Bear in mind that a theoretically faster solution that doesn't fit into a cache line might be slower than a theoretically slower one that does, depending on a whole host of things. If this is actually something that needs to be fast, as determined by profiling, test both ways and see. If it doesn't, do whatever looks like cleaner code, which is probably the array.
It depends on the compiler and the access patterns and the platform.
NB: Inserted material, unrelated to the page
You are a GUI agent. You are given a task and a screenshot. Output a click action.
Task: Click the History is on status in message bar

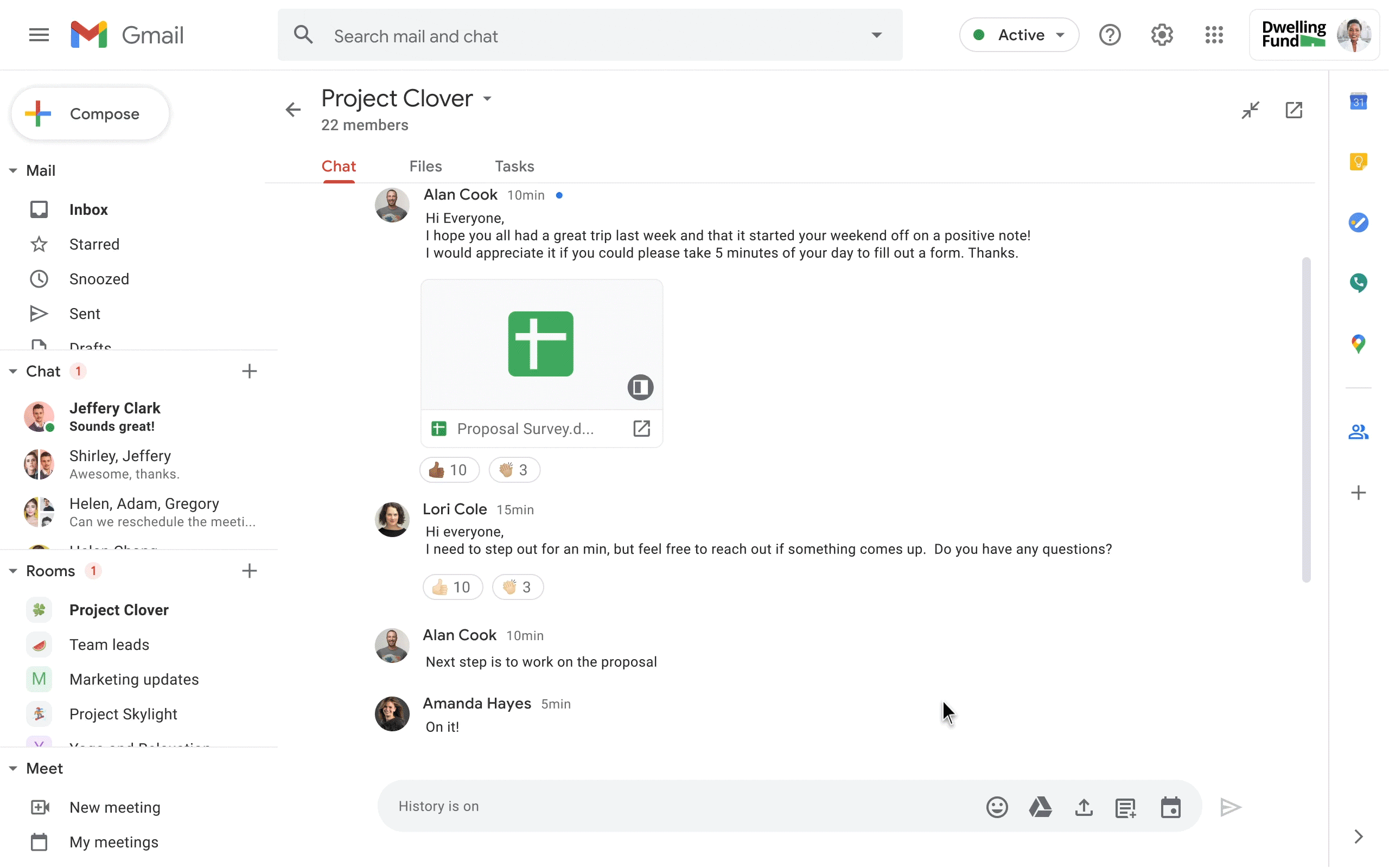click(x=438, y=806)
Raymond Chen has an excellent cost-benefit analysis: http://blogs.msdn.com/oldnewthing/archive/2008/11/26/9143050.aspx .
Even on non x86 platforms the use of bits can be prohibitive as at least one PPC platform out there uses microcoded instructions to perform a variable shift which can do nasty things with other hardware threads.
So it can be a win, but you need to understand the context in which it will be good and bad. (Which is a general thing anyway.)
For question #1: Yes, on most 32-bit platforms, an array of boolean values should be faster, because you will just be loading each 32-bit-aligned value in the array and testing it against 0. If you use a single word, you will have all that work plus the overhead of bit-fiddling.
For question #2: Again, yes, since sending data over a network is significantly slower than operating on data in the CPU and main memory, the overhead of sending even one word will strongly outweigh any performance gain or loss you get by aligning words or bit fiddling.
This is the code generated by 0 != (value & (1 << index)) to test a bit:
00401000 mov eax,1
00401005 shl eax,cl
00401007 and eax,1
And this by values[index] to test a bool[]:
00401000 movzx eax,byte ptr [ecx+eax]
Can't figure out how to put a loop around it that doesn't get optimized away, I'll vote bool[].
If you are going to check more than one value at a time, doing it in parallel will obviously be faster. If you're only checking one value, it's probably the same.
If you need a better answer than that, write some tests and get back to us.
I think a byte array is probably better than a full-word array for simple random access.
It will give better cache locality than using the full word size, and I don't think byte access is any slower on most/all common architectures.